Cамая полная Афиша событий современного искусства Москвы
56 актуальных событий

«Город это проводник напряжения»

Выставка Игоря Шуклина «Роение горизонтов»

В первых числах октября в мастерской Фонда Владимира Смирнова и Константина Сорокина открылась выставка художника Игоря Шуклина, где он представил рисунки, несколько акварелей, печатную графику, а также работы в новой для себя технике офорта. Художник называет свою выставку графическим очерком на тему экзистенциального опыта восприятия городского пространства. Работы были сделаны в период с 2018 по 2019 год в Германии, где на постоянной основе проживает автор. Мы встретились с Игорем и поговорили с ним о его видении предмета живописи, взглядах на искусство и о любимых художниках.

Игорь, твою выставку можно назвать событием, потому что ты редко выставляешься, предпочитая работать в мастерской. Расскажи, пожалуйста, о том, что ты решил показать в Москве.

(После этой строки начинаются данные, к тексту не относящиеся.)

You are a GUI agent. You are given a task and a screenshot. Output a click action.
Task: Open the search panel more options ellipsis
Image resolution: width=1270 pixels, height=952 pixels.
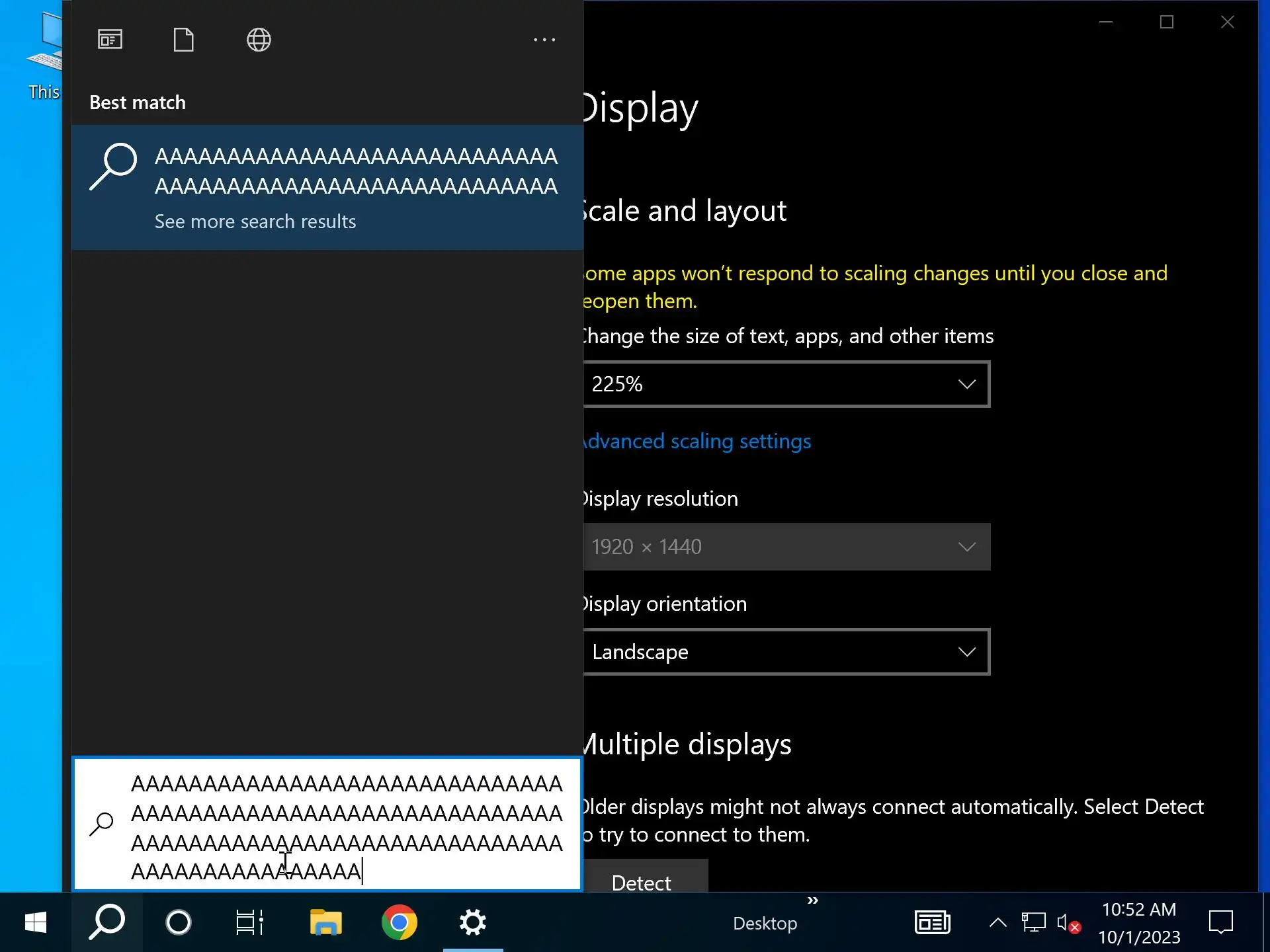tap(544, 40)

Игорь Шуклин: Мне нелегко говорить о выставках, важнее обрисовать задачи искусства, а не формы его презентации. Не хотелось бы влипать в беседу об автономии искусства и его вхождении в общество, но задачи живописи и графики я ставлю в мастерской, а выставка ― это уже больше социальное касание, и организация ее ― другая сторона искусства. Эта выставочная сторона срабатывает уже как ясная профессиональная общественная деятельность. Если говорить об этом дальше, то, прежде всего, назвал бы выставку в Москве графической (графическим очерком). Здесь я объединил изображения, которые передают опыт восприятия городских пространств. На «графических страницах» город не изображен в деталях, нет здесь и топографических решений. Это как бы пространство в остранении (известный термин Шкловского), пространство, сформулированное структурой и пустотами в структуре, где все интенсивнее проявляется проблема множественности происходящего. Одновременно город это верный проводник напряжения, символического и прямого насилия, ― это довольно жесткая социальная структура с процессами нормализации. Например, постструктуралисты, ситуационисты смогли выдвинуть важные философские концепты на этот счет. Также мне важна область феноменологии, в частности мысли Мориса Мерло-Понти о плоти и пространстве. Я подвожу разговор к тому, что не работаю для конкретной выставки или проекта. Погружение в живопись или графический лист ― очень меня затягивает, а показ работ это уже другой этап. Он довольно болезненный, потому, что ты как раз выходишь из мастерской и из процессов искусства больше в область коммуникации, организации, для аккумуляции того, что Пьер Бурдье называл социальным капиталом.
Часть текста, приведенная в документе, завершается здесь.